Can I just also say that if he’s still really wound up and bitter about his ex-wife then he certainly isn’t in a position to be starting out afresh with someone new.

Hollyjack · 31/08/2022 14:52

Happened to me a couple of years ago seeing someone for 10 weeks then absolute silence totally knocked my confidence. Would see him online on his whatts app but wouldn’t even open my message to him.
Just a thought though u sure he’s not had an accident or something 😬

IHearIt · 31/08/2022 14:52

You could probably afford to send one message without looking desperate. A cheery how are you getting on? You'll know for sure then.

Wouldloveanother · 31/08/2022 14:53

SnoozyLucy7 · 31/08/2022 14:47

Of course we can be equal about it!!. It’s all conditioning- it’s nothing to do with differing/social reasons. We need to stop telling boys that girls need to be chased, and stop telling girls that they must wait to be chased by the boys. It’s such old fashioned nonsense. These are 2 grown adults . OP should be able to reach out and ask what’s going without thinking and fearing that she will come across as desperate or what ever the conditioned fear is.

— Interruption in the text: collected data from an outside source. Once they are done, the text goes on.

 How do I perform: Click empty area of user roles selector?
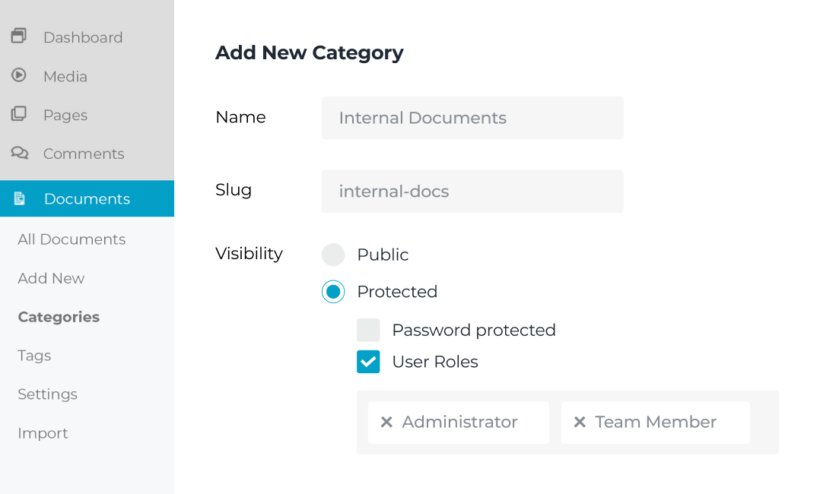pyautogui.click(x=764, y=422)
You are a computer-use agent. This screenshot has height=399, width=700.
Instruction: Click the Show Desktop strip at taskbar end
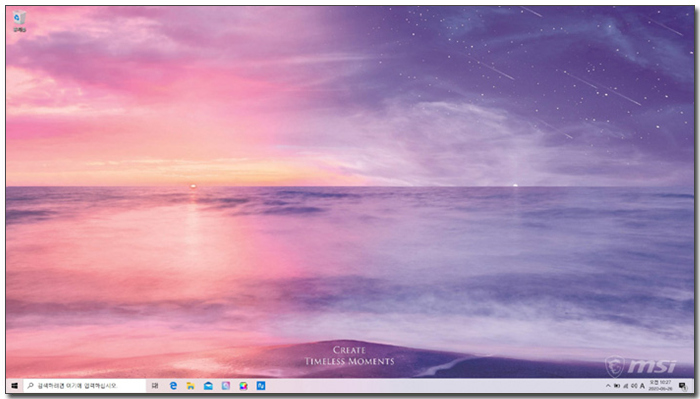click(693, 386)
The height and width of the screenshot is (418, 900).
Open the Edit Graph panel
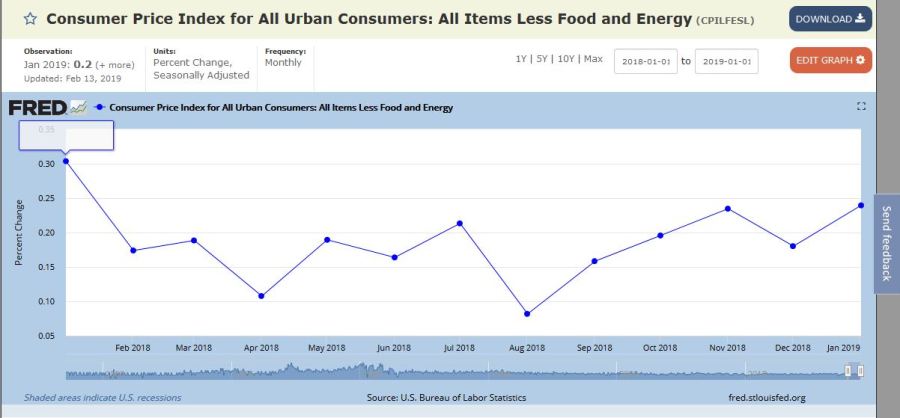tap(830, 60)
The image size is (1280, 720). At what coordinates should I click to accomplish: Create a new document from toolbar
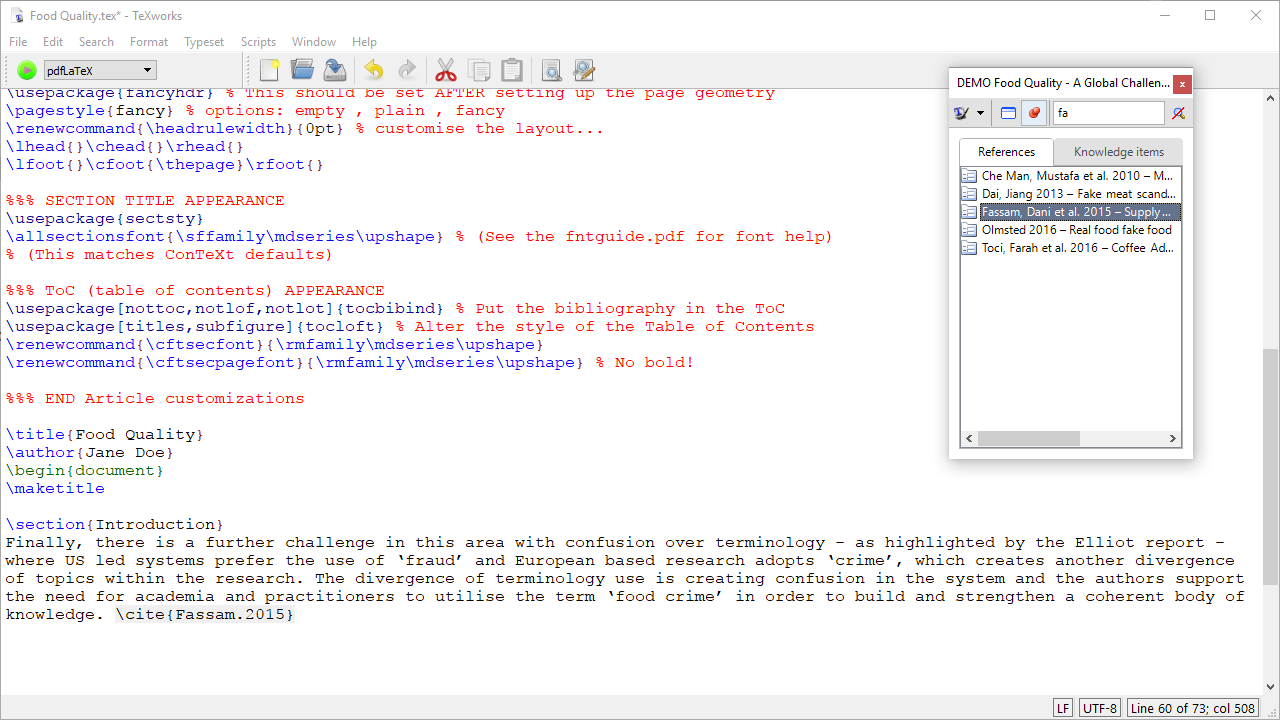[x=269, y=70]
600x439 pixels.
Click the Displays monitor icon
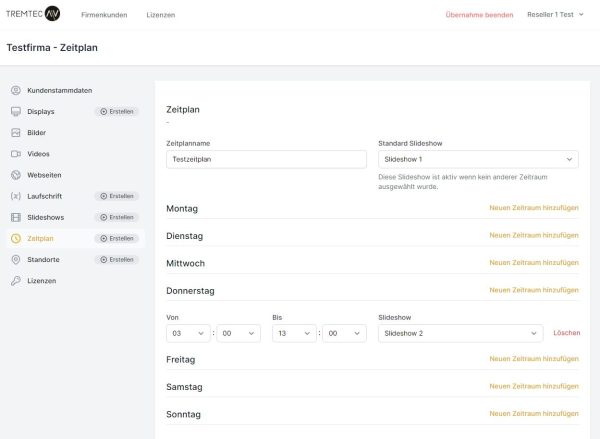coord(16,112)
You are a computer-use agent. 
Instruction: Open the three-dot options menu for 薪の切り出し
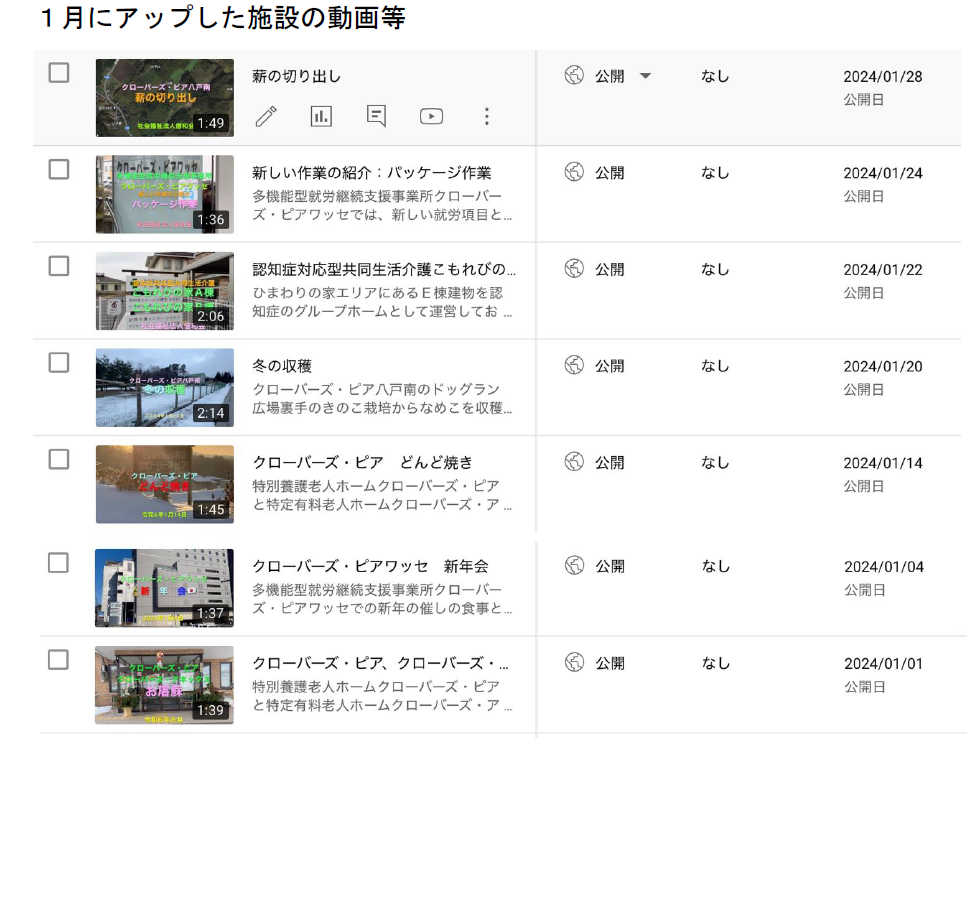[487, 116]
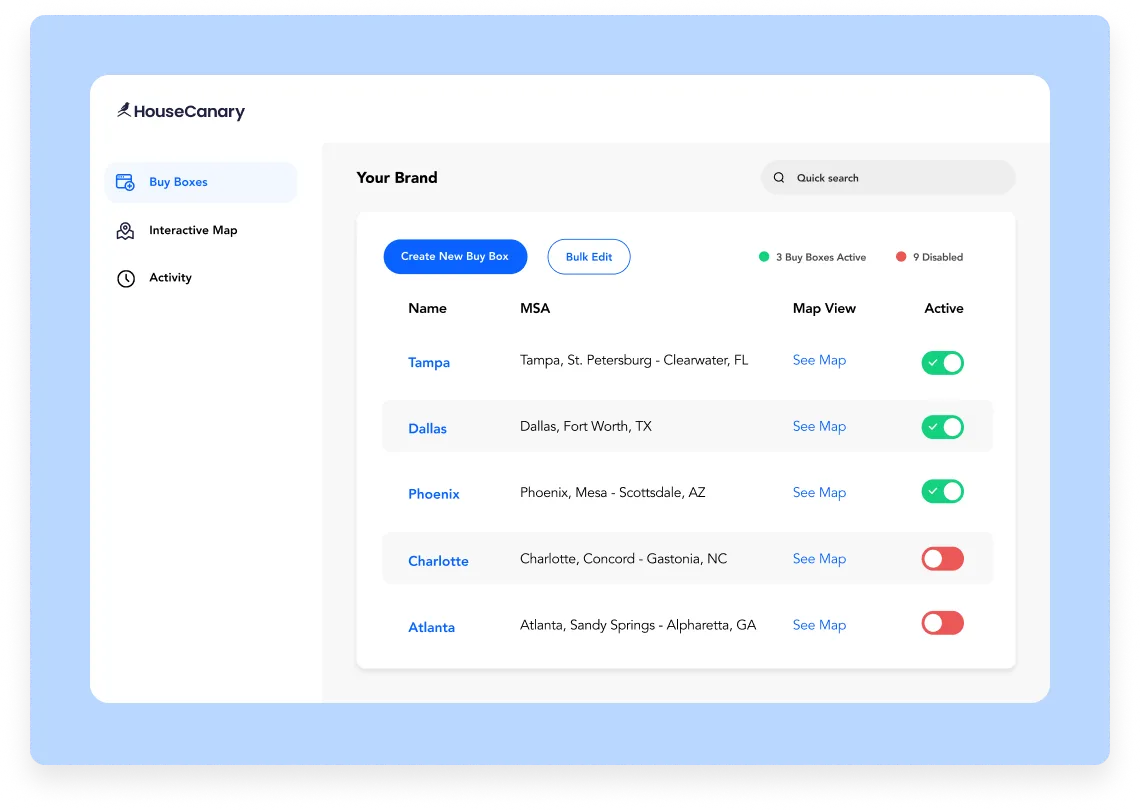Activate the Atlanta toggle switch
Image resolution: width=1140 pixels, height=810 pixels.
click(x=942, y=623)
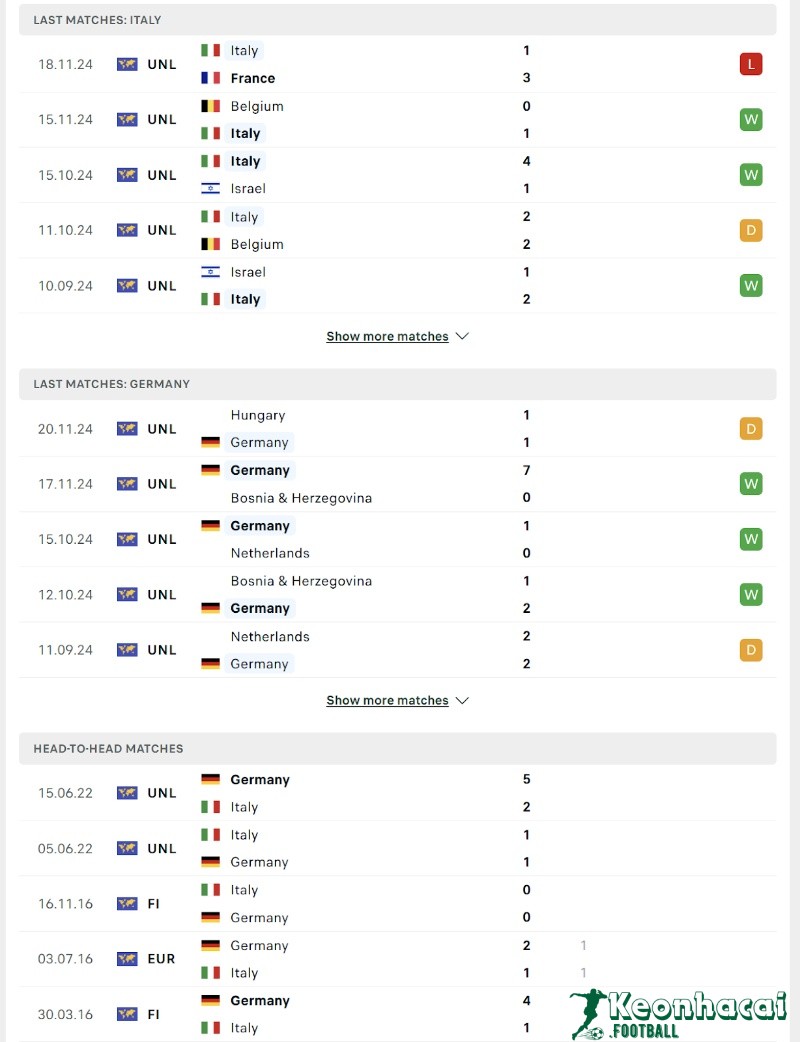Select the Belgium flag icon from 15.11.24 row
800x1042 pixels.
pos(211,106)
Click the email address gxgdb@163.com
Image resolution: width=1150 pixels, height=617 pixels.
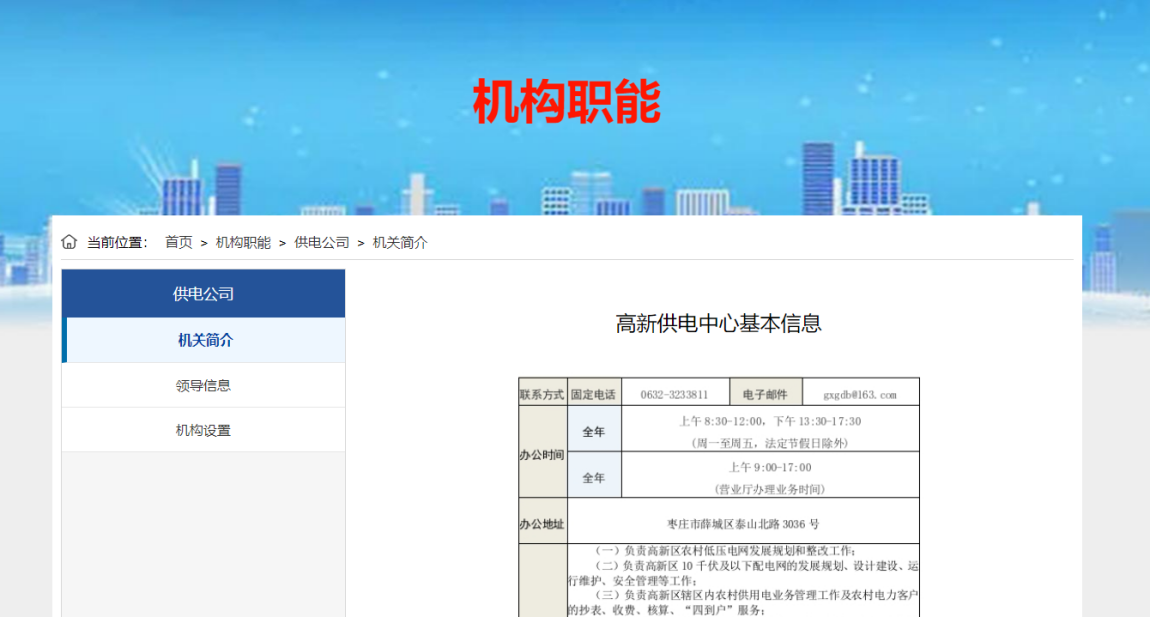coord(859,394)
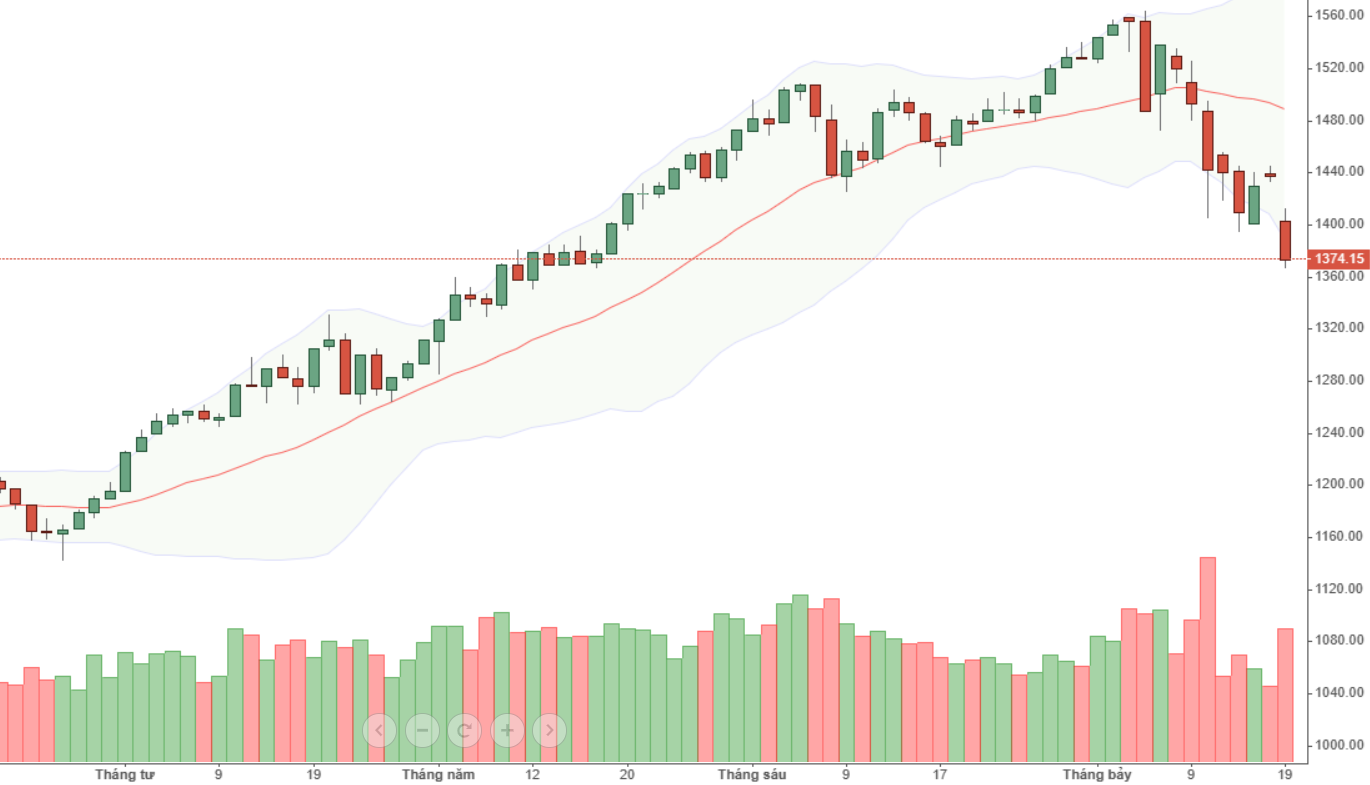1370x785 pixels.
Task: Select the Tháng sáu date label
Action: tap(752, 774)
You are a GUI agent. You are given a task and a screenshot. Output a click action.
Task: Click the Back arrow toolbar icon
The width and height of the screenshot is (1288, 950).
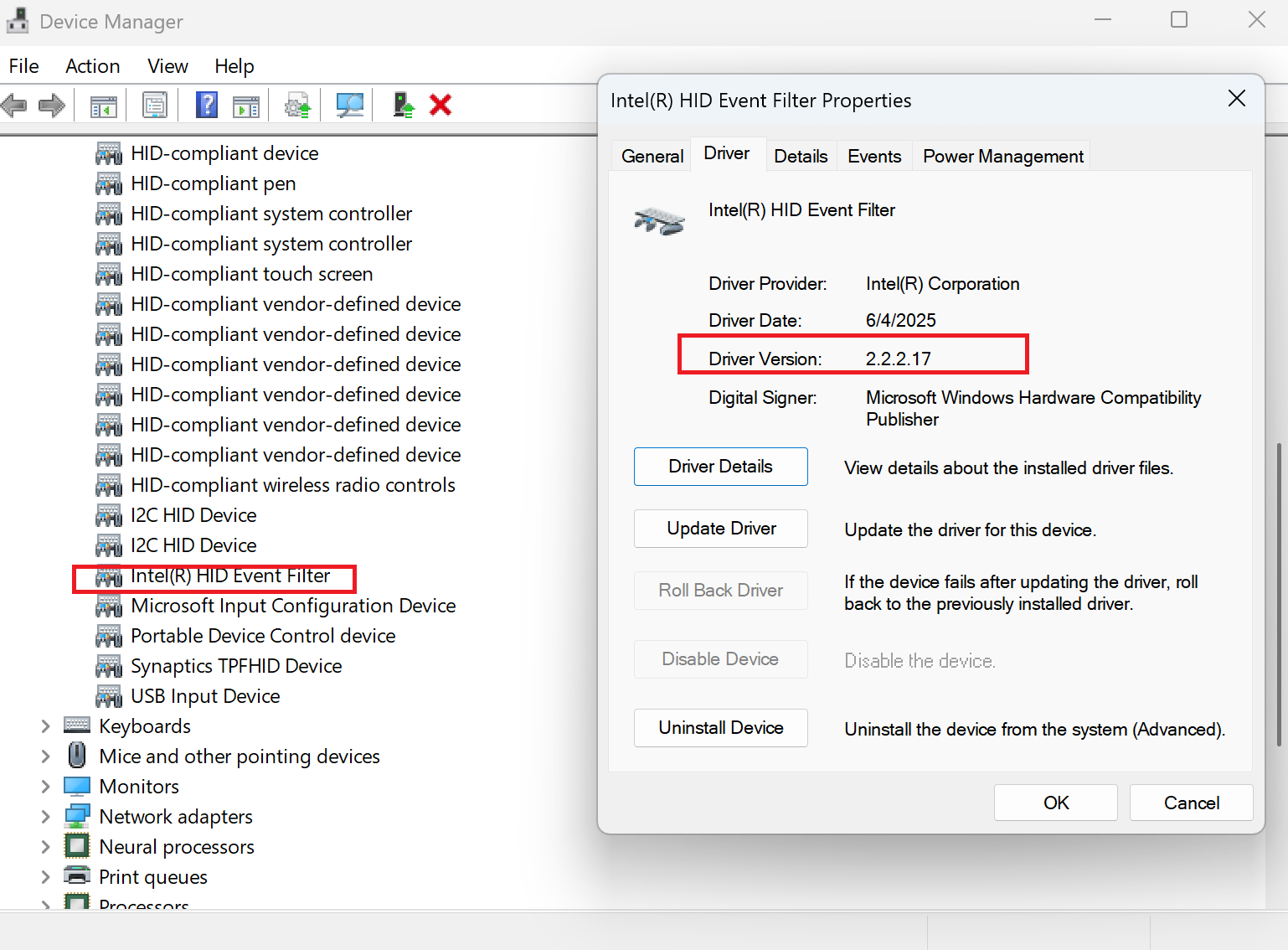(14, 106)
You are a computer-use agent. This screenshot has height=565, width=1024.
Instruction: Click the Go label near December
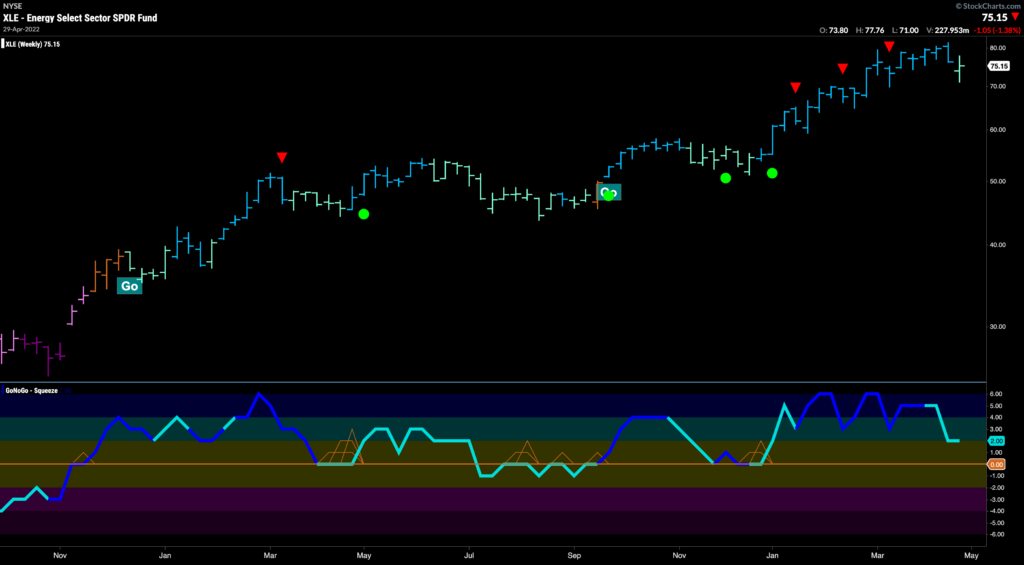(x=129, y=286)

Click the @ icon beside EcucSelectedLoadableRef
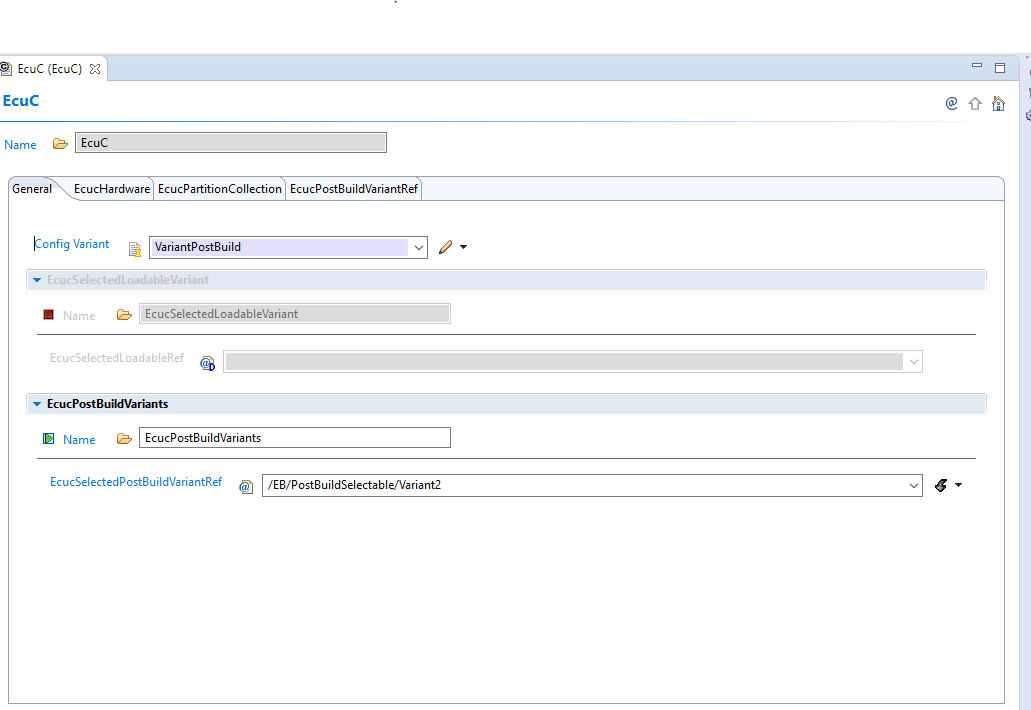(x=207, y=364)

It’s not conditioning. Even in nature, the males are expected to impress the females and put more effort in than vice versa. It’s because we carry babies, and need to satisfy ourselves that the male is worth it and dedicated enough not to bugger off after 5 minutes. All the women I know who believe in ‘just messaging him if they want to’ and ‘not playing such games’ are single, and get repeatedly dumped by men who easily get the sex they want then vanish.